--- START ---
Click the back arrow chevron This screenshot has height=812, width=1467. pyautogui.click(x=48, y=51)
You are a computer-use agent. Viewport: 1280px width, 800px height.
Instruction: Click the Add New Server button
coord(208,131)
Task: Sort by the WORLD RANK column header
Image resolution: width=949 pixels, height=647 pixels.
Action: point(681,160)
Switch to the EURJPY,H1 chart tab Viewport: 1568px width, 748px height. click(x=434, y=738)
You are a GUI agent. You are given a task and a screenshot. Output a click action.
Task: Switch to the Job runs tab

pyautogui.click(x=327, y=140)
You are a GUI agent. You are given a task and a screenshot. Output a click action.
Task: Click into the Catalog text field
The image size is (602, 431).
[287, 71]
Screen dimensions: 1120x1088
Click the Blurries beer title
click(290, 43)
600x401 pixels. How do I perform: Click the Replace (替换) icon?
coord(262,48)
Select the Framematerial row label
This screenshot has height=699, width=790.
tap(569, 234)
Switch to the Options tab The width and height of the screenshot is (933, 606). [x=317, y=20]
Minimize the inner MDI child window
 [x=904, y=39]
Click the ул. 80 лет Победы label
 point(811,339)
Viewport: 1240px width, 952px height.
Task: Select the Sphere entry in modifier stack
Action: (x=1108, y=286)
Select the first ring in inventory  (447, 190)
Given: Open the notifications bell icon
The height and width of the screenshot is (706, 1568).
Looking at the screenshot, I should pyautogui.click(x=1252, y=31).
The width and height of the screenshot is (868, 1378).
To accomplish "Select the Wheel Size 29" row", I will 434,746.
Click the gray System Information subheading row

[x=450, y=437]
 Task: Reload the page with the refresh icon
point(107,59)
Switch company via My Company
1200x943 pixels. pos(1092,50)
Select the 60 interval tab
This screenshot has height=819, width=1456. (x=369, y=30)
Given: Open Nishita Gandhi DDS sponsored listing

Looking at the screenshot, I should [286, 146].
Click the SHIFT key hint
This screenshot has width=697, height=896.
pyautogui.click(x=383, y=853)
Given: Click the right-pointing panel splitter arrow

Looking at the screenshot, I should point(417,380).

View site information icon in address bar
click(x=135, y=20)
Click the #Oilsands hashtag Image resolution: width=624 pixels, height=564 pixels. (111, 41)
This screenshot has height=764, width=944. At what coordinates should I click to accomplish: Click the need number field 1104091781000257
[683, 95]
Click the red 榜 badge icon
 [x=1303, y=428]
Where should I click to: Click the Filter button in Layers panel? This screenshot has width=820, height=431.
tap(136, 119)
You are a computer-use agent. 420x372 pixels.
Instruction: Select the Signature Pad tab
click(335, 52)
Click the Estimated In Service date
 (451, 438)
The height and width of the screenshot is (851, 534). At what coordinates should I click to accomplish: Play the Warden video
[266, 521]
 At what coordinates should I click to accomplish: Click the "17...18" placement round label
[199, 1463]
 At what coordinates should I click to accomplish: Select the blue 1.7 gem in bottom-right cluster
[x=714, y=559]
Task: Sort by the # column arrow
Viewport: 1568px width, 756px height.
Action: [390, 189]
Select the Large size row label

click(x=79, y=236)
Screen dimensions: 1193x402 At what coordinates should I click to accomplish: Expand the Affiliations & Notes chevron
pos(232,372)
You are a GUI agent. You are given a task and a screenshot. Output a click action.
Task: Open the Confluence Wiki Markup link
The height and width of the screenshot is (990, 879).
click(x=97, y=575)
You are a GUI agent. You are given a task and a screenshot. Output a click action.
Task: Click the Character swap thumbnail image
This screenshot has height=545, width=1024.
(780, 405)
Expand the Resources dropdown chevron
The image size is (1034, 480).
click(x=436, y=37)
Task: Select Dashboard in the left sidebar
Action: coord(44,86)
--- END ---
Task statement
Take from the material above the lines running from the one with "Switch to the EURJPY,H1" through the one with "Click the #Oilsands", and repeat them exactly, with nothing else.

Answer space
Switch to the EURJPY,H1 chart tab Viewport: 1568px width, 748px height. click(x=434, y=738)
You are a GUI agent. You are given a task and a screenshot. Output a click action.
Task: Switch to the Job runs tab

pyautogui.click(x=327, y=140)
You are a GUI agent. You are given a task and a screenshot. Output a click action.
Task: Click into the Catalog text field
The image size is (602, 431).
[287, 71]
Screen dimensions: 1120x1088
Click the Blurries beer title
click(290, 43)
600x401 pixels. How do I perform: Click the Replace (替换) icon?
coord(262,48)
Select the Framematerial row label
This screenshot has height=699, width=790.
tap(569, 234)
Switch to the Options tab The width and height of the screenshot is (933, 606). [x=317, y=20]
Minimize the inner MDI child window
 [x=904, y=39]
Click the ул. 80 лет Победы label
 point(811,339)
Viewport: 1240px width, 952px height.
Task: Select the Sphere entry in modifier stack
Action: (x=1108, y=286)
Select the first ring in inventory  (447, 190)
Given: Open the notifications bell icon
The height and width of the screenshot is (706, 1568).
Looking at the screenshot, I should pyautogui.click(x=1252, y=31).
The width and height of the screenshot is (868, 1378).
To accomplish "Select the Wheel Size 29" row", I will 434,746.
Click the gray System Information subheading row

[x=450, y=437]
 Task: Reload the page with the refresh icon
point(107,59)
Switch company via My Company
1200x943 pixels. pos(1092,50)
Select the 60 interval tab
This screenshot has height=819, width=1456. (x=369, y=30)
Given: Open Nishita Gandhi DDS sponsored listing

Looking at the screenshot, I should [286, 146].
Click the SHIFT key hint
This screenshot has width=697, height=896.
pyautogui.click(x=383, y=853)
Given: Click the right-pointing panel splitter arrow

Looking at the screenshot, I should point(417,380).

View site information icon in address bar
click(x=135, y=20)
Click the #Oilsands hashtag Image resolution: width=624 pixels, height=564 pixels. (111, 41)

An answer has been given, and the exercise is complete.